十角館の殺人

表紙

最近漫画やyoutubeショートみたいな簡単に消化できるコンテンツにばかり触れていたから脳が委縮しているというか自分で深く考えることを拒否してきているように感じる。
作品を観た感想も話題作であればX(旧Twitter)に大量に流れてくるため、思考を放棄し他人の感想に乗っ取られそうになることもしばしばある。
なので感想を言語化する練習もかねて先月読んだ十角館の殺人を読んで思ったことをまとめようと思う。

あらかじめ書いておくとあくまで自分が読んだときに考えていたことをそのまま出力するので作品に全然関係ないことばかり書くことになるでしょう。

なぜこの本を選んだか

ミステリー小説が読みたくなって調べたらyoutubeで紹介されてたから。
上記であんなことをいっておいて結局こういうものに頼るのは悲しいものである。
とりわけ惹かれたのが「映像化不可能なミステリーの金字塔」というフレーズ。
正直この時点で2~3個オチが想像できちゃうがどのようなものか気になったのでこの本を読むことに。

10ページ読んでみて

本格的にやばいと思った。
何がというと登場人物の名前が全く頭に入ってこない。
名前が頭に入ってこないから特徴も頭に入ってこない。
しかも主要人物が7人もいる。
日本舞台だから全員日本人だろうと思って読み始めたら主要人物全員海外ミステリ作家からとったあだ名で呼び合うってなんだそれ。
洋画見てても海外の名前は全く頭に入らないから非常に参った。
冒頭の主要人物が全員出るまでを2回ほど読み返すことになった。

さらに読み進めて

なんとなく登場人物の特徴が掴めたが次の問題が。
登場人物の見た目や舞台となっている無人島、館の情景に今まで自分の見てきた既存の人物、キャラクター、風景を当てはめるだけで自分のイメージを想像(創造?)できなくなっていることに気付いた。
これは割とショックだった。
昔本を読んでいた時はそんなことなかったのになぁと思いつつここ数年ルーティーンみたいな生活しかしてないから脳が鈍ったのではと心当たりもあるのでもっと脳を使うように心がけた。

2章まで読んで

この本の構成が1章:昨年妻と使用人を殺し自身も自殺して無人となった曰くつきの島にきた7人の大学生が十角館と呼ばれる館で1週間の合宿をする。→2章:一方本土では別口で昨年の事件を探るため元ミス研の大学生が捜査を開始する…
といった用に島と本土の出来事を章ごと交互に描写していくが、前述のキャッチフレーズ「映像化不可能なミステリーの金字塔」が頭に残っているため大体予測がついてしまった。
自分はネタバレ込みでも楽しめるタイプではあるので一旦そのことを忘れて読み進めることに。

正直読みづらい

ある程度読み進めればあとは流れで読み続けることができるけど学生の時くらいしか活字に触れてこなかったので正直読みづらい。
加えて文体や表現がすこし古いということもあってなかなか疲れる。
調べてみたら1987年に出た本らしいので当然といえば当然か。

読み終えて

終盤まで読み進めて件の映像化不可能といわれる意味を理解した。
案の定1~2章を読んだあたりの予想と概ねあっていたわけだけど漫画や映画等で叙述トリックや複線回収を大量に浴びてきた世代であるとい前提を差し引けばかなりゾクッとするシーンだった。
(十角館の殺人の紹介に用いられる別のキャッチフレーズ「衝撃の一行」に該当するシーン)
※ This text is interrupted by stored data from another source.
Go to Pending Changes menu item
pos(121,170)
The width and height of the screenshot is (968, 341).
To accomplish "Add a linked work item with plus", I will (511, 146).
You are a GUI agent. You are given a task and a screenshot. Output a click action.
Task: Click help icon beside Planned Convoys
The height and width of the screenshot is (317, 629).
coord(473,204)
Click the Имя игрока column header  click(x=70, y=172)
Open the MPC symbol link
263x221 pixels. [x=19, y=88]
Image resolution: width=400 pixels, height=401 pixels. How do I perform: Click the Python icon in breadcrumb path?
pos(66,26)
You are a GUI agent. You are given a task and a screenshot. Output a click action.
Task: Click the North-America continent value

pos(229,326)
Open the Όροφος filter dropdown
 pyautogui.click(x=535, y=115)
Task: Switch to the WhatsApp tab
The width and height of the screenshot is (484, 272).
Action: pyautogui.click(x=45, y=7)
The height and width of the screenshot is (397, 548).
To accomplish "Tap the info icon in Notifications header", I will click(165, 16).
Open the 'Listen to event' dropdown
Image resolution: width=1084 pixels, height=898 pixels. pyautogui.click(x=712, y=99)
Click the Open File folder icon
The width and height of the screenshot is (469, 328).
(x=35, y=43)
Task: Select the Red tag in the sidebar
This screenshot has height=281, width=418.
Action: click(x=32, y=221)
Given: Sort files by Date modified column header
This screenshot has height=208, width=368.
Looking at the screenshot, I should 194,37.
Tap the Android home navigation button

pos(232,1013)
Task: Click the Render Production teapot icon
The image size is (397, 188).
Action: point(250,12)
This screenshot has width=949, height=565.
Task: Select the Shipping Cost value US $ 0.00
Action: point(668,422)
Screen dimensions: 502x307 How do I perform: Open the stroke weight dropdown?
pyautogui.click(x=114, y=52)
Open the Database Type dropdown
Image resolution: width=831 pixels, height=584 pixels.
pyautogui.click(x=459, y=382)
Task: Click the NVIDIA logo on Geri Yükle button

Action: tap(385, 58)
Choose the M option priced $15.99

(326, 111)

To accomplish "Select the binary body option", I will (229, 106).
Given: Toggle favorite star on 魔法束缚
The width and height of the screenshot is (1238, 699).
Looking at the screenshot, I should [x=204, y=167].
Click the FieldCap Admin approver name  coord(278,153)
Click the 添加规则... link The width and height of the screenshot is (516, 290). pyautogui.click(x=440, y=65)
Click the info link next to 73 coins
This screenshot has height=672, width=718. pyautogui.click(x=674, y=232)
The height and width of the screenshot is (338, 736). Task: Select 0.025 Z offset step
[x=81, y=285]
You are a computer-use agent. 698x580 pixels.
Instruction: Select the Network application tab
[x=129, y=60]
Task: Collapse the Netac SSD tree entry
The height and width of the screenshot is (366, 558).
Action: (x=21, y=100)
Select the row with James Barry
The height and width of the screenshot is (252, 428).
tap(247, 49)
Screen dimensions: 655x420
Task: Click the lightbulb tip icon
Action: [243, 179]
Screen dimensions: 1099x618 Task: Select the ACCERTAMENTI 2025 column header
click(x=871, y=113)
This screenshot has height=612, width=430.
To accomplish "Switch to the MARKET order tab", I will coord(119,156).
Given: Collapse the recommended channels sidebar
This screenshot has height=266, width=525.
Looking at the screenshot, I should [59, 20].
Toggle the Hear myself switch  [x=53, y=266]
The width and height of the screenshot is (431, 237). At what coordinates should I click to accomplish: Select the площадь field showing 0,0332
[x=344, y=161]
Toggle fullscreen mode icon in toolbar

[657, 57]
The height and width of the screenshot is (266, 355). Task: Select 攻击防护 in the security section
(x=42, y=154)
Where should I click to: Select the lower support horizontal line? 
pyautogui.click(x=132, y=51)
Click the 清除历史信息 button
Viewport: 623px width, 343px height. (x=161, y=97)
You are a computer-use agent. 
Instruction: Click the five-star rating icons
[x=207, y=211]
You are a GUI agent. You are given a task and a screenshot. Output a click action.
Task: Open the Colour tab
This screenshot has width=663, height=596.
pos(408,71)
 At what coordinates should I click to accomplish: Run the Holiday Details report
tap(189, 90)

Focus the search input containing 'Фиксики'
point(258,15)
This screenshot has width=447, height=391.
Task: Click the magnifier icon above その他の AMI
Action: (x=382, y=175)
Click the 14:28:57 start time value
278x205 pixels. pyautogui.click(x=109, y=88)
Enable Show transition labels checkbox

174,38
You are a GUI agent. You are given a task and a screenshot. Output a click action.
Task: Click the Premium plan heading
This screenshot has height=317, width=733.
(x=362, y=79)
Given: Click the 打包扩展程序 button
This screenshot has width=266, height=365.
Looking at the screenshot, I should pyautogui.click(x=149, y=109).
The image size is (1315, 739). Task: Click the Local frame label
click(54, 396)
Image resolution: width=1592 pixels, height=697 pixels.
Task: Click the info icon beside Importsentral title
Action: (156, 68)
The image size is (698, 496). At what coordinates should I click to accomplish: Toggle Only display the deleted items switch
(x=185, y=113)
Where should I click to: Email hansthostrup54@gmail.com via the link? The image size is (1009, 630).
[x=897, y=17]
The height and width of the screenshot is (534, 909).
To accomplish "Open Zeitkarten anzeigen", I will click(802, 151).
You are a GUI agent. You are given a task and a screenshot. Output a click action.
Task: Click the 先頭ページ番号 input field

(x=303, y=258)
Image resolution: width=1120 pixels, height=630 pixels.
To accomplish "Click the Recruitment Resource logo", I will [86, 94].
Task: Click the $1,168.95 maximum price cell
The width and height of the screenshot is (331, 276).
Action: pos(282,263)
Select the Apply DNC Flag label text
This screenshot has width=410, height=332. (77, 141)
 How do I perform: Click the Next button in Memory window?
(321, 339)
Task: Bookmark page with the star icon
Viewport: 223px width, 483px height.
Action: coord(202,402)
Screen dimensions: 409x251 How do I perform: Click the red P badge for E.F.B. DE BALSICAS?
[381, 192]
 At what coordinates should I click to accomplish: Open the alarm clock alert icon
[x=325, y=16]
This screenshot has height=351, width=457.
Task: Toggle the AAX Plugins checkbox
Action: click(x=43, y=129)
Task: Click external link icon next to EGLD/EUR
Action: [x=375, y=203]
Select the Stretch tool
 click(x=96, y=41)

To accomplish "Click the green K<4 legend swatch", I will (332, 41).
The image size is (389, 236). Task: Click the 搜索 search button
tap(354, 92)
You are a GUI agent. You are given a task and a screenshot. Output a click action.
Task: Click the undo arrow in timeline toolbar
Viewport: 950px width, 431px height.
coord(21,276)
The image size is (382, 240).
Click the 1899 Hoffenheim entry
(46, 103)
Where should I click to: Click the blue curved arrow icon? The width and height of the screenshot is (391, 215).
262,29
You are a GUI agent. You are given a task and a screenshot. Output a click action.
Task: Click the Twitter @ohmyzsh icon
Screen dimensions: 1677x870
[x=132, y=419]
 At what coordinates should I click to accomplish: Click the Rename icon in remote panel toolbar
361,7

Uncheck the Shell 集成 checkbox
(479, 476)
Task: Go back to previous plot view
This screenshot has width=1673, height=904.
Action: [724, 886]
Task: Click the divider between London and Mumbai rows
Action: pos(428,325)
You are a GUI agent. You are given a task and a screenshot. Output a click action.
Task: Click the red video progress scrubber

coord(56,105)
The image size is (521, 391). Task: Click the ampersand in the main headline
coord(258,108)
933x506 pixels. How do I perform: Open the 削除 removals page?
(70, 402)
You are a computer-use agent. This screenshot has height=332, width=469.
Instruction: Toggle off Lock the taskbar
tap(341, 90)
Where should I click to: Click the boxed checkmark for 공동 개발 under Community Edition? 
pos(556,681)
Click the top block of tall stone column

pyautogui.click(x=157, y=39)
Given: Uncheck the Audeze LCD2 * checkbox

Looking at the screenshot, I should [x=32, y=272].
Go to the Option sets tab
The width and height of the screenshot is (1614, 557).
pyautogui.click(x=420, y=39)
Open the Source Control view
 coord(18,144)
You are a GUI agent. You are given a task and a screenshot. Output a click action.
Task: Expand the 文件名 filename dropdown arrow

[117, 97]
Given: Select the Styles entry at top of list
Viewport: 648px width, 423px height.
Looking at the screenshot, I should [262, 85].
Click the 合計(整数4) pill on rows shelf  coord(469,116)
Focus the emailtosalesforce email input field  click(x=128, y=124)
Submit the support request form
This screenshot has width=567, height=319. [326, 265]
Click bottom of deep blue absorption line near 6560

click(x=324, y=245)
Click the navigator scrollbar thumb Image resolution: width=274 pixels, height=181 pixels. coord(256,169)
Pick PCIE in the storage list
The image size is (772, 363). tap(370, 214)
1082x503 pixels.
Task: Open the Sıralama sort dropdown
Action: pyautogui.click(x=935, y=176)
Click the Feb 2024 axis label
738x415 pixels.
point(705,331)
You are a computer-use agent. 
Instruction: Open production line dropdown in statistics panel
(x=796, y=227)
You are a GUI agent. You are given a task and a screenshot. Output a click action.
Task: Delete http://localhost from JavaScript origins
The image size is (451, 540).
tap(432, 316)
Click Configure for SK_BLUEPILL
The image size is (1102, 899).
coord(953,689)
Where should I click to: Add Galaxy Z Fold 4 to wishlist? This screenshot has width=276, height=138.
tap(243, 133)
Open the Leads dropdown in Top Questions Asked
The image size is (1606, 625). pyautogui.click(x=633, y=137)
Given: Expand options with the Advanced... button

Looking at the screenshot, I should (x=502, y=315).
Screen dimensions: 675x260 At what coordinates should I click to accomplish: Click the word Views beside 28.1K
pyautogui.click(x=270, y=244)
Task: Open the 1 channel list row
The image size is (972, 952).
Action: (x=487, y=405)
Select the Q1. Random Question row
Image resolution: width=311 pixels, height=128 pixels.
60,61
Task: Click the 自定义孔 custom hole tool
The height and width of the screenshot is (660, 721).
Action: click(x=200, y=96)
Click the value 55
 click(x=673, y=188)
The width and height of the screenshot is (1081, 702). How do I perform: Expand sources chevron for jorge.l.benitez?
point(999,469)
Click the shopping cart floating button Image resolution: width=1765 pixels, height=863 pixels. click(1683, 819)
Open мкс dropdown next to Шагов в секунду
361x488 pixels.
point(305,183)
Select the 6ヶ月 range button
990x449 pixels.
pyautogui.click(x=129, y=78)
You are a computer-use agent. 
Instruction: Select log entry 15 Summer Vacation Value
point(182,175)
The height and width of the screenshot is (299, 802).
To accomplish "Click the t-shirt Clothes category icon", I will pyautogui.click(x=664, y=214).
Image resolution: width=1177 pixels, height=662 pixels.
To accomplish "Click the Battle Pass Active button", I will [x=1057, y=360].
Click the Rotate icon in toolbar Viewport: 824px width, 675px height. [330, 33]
X(旧Twitter)において過去の名作を見た感想が○○のパクリじゃんww→いや○○の元ネタがその名作なんだが?みたいなネタかどうかわからんやり取りをたまに見かけるけどこの作品においても昨今の叙述トリックの走りとして当時は斬新で衝撃的だったんだろうなぁ。

そういえば作中で遺体の左手がなくなるという描写があったけど「変な家」(著:雨穴)でも遺体の左手が見つかっていないことが重要なファクターになってたけどこういうところに元ネタがあったりしたのかしら?

総括

現代の最新エンタメもいいけどその元となった過去の名作に触れた方が深みが増すよね。


余談

「映像化不可能」って言われてたのに2024/03/22からhuluでドラマが配信されるのね。
どう表現されるか気になるから見てみようかしら。